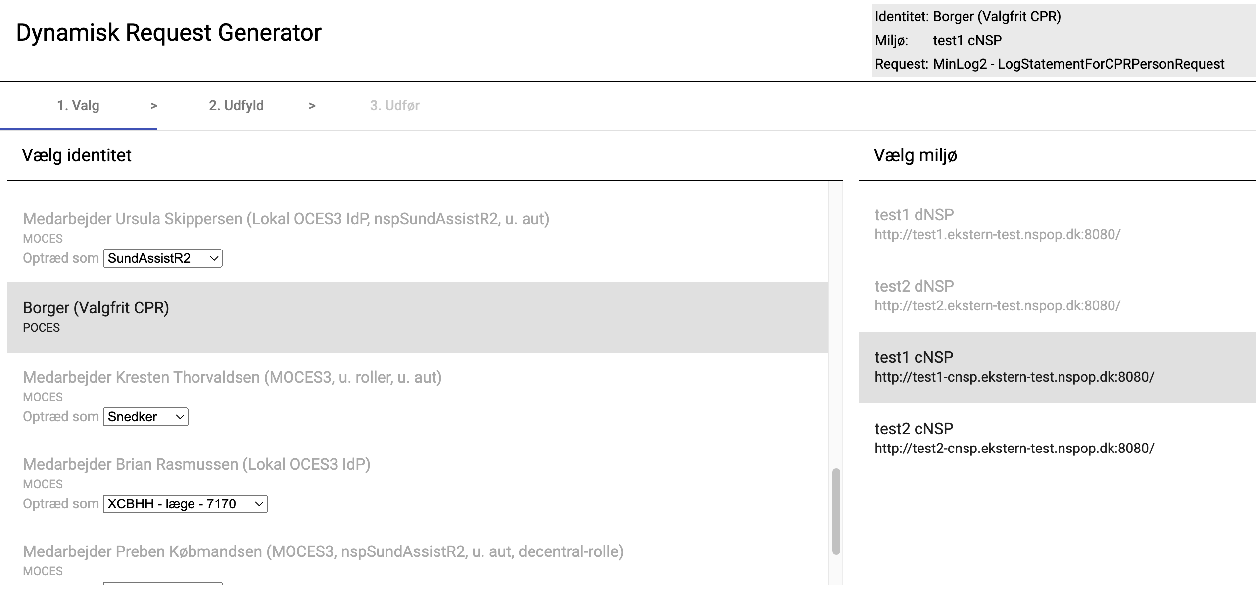Select the test2 dNSP environment

pyautogui.click(x=914, y=286)
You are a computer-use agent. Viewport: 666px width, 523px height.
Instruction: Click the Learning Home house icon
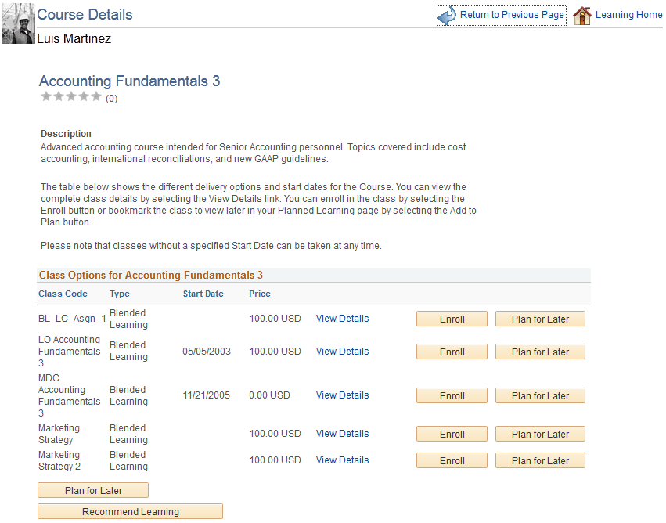tap(582, 14)
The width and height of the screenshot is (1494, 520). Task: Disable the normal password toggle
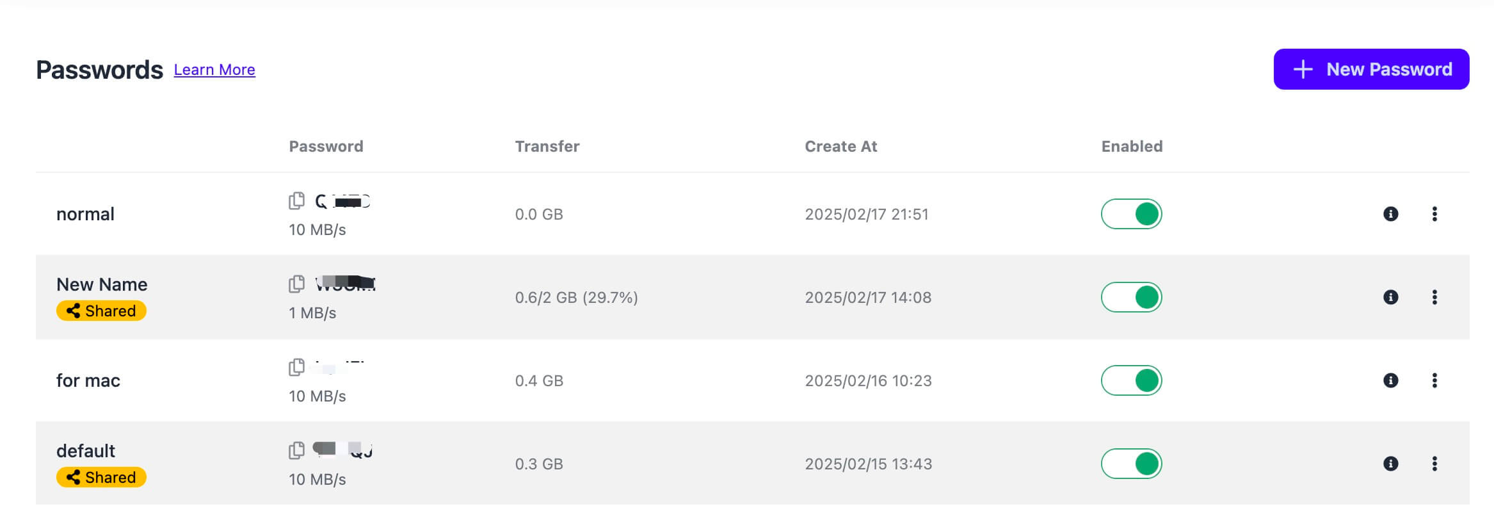tap(1131, 213)
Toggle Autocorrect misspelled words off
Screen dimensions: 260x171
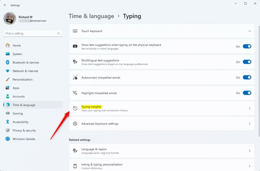247,77
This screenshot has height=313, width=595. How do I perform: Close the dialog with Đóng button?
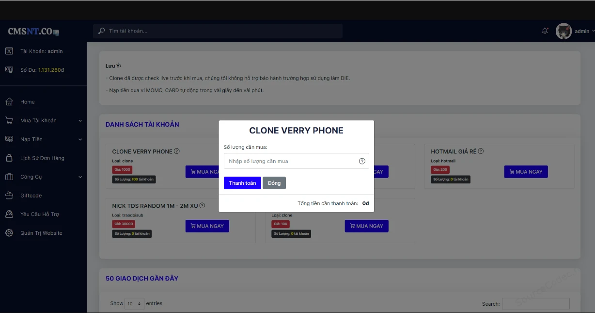pos(274,183)
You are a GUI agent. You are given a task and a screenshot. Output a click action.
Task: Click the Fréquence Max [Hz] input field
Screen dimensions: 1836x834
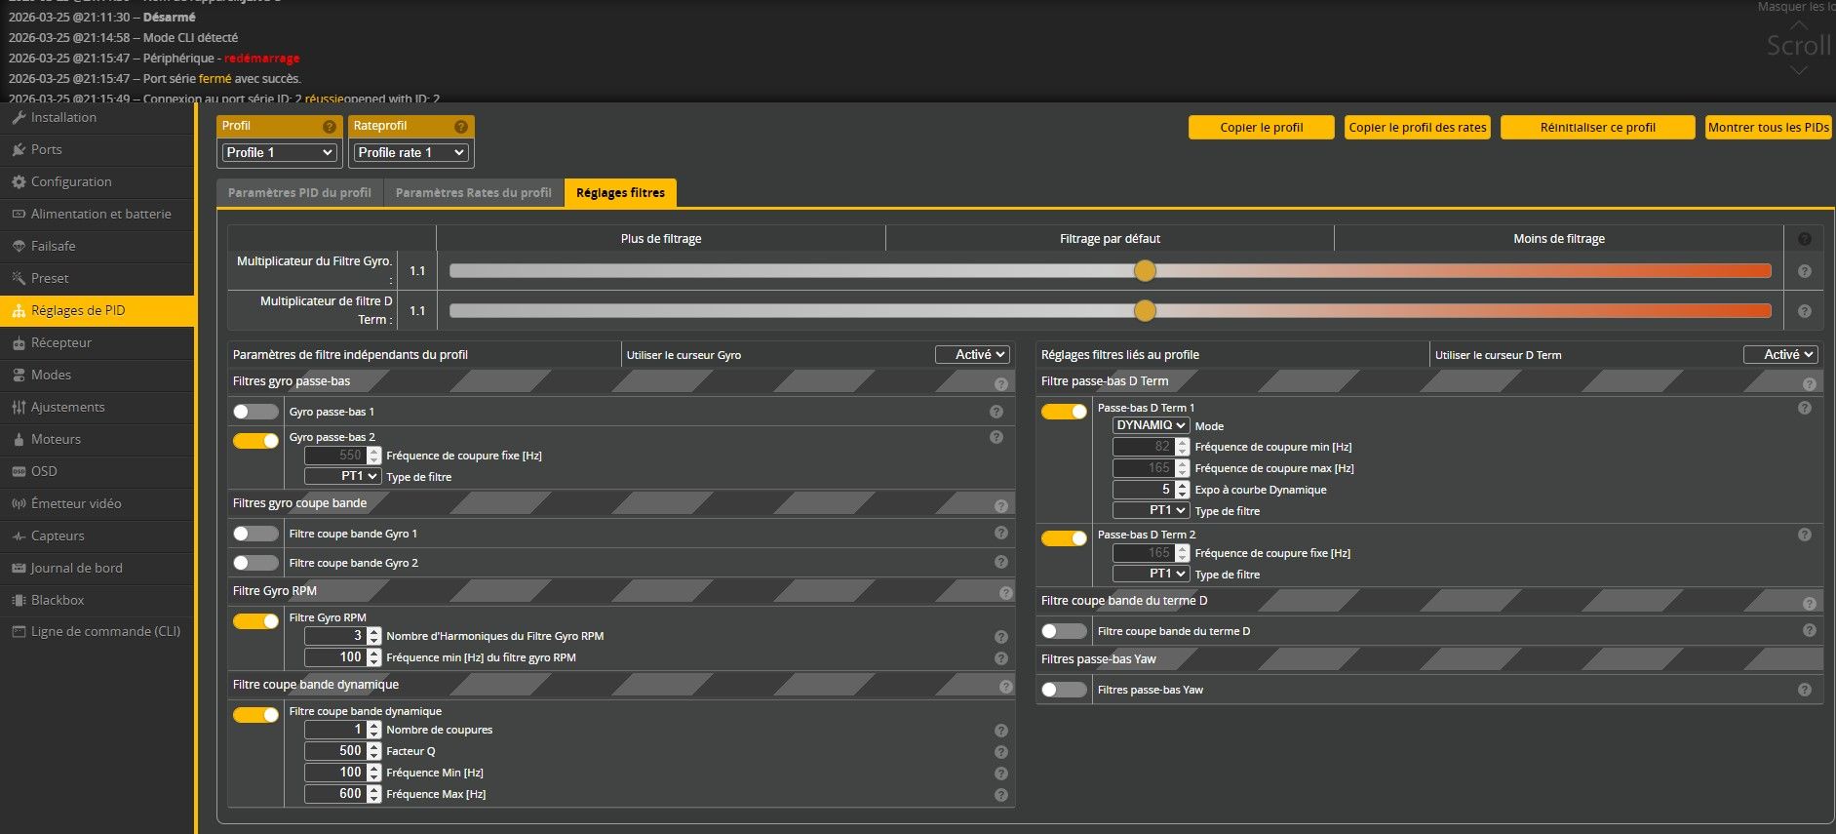click(x=335, y=794)
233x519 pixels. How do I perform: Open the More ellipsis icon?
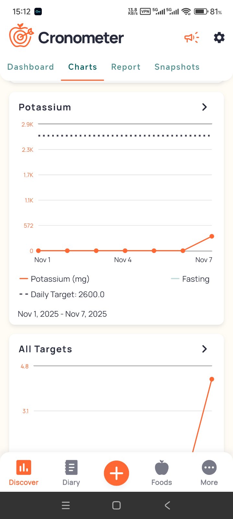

****************************************

From the data above, copy out every line with the string "agent" in it.

• **COMPLETED TASK**
You are a computer-use agent. Viewport: 666px width, 523px height.
You are a GUI agent. You are given a task and a screenshot. Output a click action.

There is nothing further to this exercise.